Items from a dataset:
——————————

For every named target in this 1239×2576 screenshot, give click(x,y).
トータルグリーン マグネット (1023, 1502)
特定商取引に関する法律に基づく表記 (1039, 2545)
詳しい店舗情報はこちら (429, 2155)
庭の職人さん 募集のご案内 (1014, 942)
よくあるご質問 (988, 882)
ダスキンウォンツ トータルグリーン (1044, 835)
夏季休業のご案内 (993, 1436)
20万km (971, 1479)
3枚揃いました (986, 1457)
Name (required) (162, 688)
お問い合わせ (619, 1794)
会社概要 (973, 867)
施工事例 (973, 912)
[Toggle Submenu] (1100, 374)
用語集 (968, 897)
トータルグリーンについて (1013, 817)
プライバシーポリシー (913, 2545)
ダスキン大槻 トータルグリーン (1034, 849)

——————————

### Exercise directions
The answer is every entry, repeated word for word.

### Answer space
For every named target in this 1239×2576 screenshot, give click(x,y).
トータルグリーン マグネット (1023, 1502)
特定商取引に関する法律に基づく表記 (1039, 2545)
詳しい店舗情報はこちら (429, 2155)
庭の職人さん 募集のご案内 (1014, 942)
よくあるご質問 (988, 882)
ダスキンウォンツ トータルグリーン (1044, 835)
夏季休業のご案内 (993, 1436)
20万km (971, 1479)
3枚揃いました (986, 1457)
Name (required) (162, 688)
お問い合わせ (619, 1794)
会社概要 (973, 867)
施工事例 (973, 912)
[Toggle Submenu] (1100, 374)
用語集 (968, 897)
トータルグリーンについて (1013, 817)
プライバシーポリシー (913, 2545)
ダスキン大槻 トータルグリーン (1034, 849)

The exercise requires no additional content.